角膜の曲率を測定して乱視を検出します。また、白内障手術の計画、特に適切な眼内レンズを選択するうえで重要です。

    1. 散瞳なしの網膜撮影(オートレチナカメラまたは眼底カメラ)

このカメラは網膜の詳細な画像を撮影し、正確な診断と治療経過のモニタリングを可能にします。また、医師と患者の間で明確なコミュニケーションを行うのにも役立ちます。

    1. 色覚検査

色覚異常(色盲)を診断します。推奨される早期スクリーニング(4.5歳頃まで)により、後年になって制限を知る衝撃を防ぐことができます。早期発見は治療計画や生活上の調整に役立ちます。検査方法には、石原式色覚検査表、Cambridge Color Test、アノマロスコープ検査などがあります。

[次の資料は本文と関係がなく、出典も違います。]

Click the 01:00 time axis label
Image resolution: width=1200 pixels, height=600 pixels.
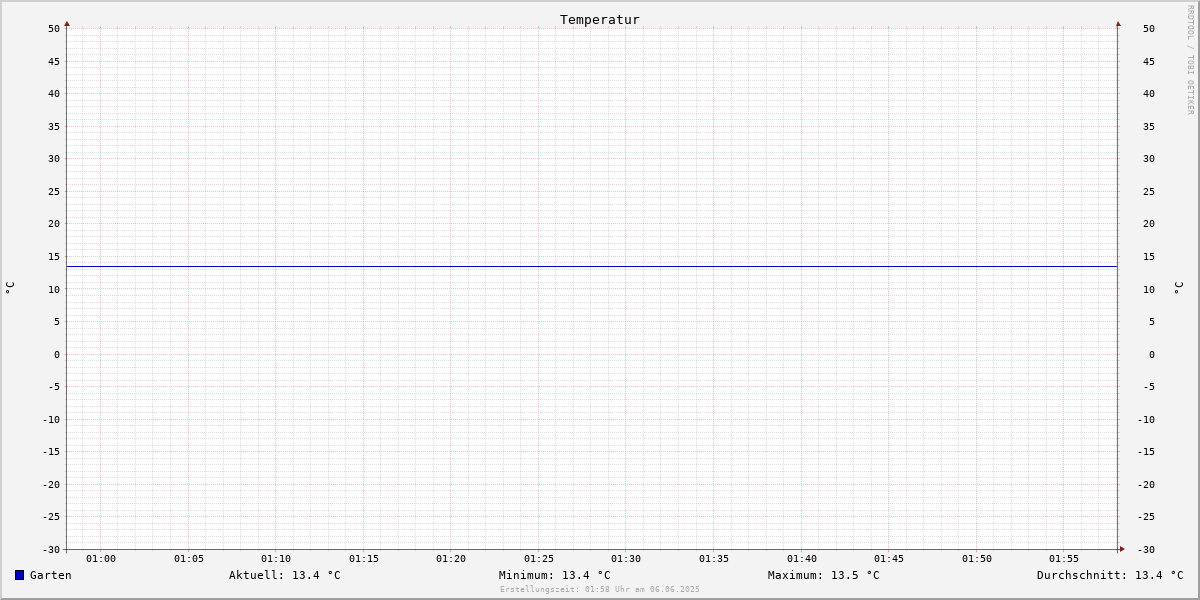tap(101, 559)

    1. レンズ度数測定(携帯型レンズメーター)

レンズメーターを用いて眼鏡の度数を測定し、処方が患者の視力ニーズに合致していることを確認します。

 

聴力スクリーニング検査

 

なぜ聴力スクリーニングが必要なのですか?

聴力は日常生活、特にコミュニケーションにおいて重要な役割を果たします。何らかの異常があるとコミュニケーションが困難になる可能性があります。難聴はあらゆる年齢で起こり得るため、定期的な聴力スクリーニングは、潜在的な難聴の予防および管理にとって重要です。

難聴の主な原因

  • 加齢性難聴(老人性難聴:Presbycusis)
  • 遺伝
  • けが・事故
  • 耳垢による閉塞または鼓膜穿孔
  • 感染症、腫瘍、耳硬化症などの疾患
  • 大きな騒音への長時間曝露
  • 先天性難聴

聴力スクリーニング検査一覧

    1. 純音聴力検査(Pure-tone Audiometry)

さまざまな周波数において、人が聞き取れる最も小さい音を評価します。音の伝導方法は2種類あります:

  • 気導:ヘッドホンを通して音を提示します。
  • 骨導:骨導振動子を介して音を伝えます。

正常な聴力は-10〜25デシベル(dB)の範囲とされています。25 dBを超える聴力レベルは聴覚障害を示します。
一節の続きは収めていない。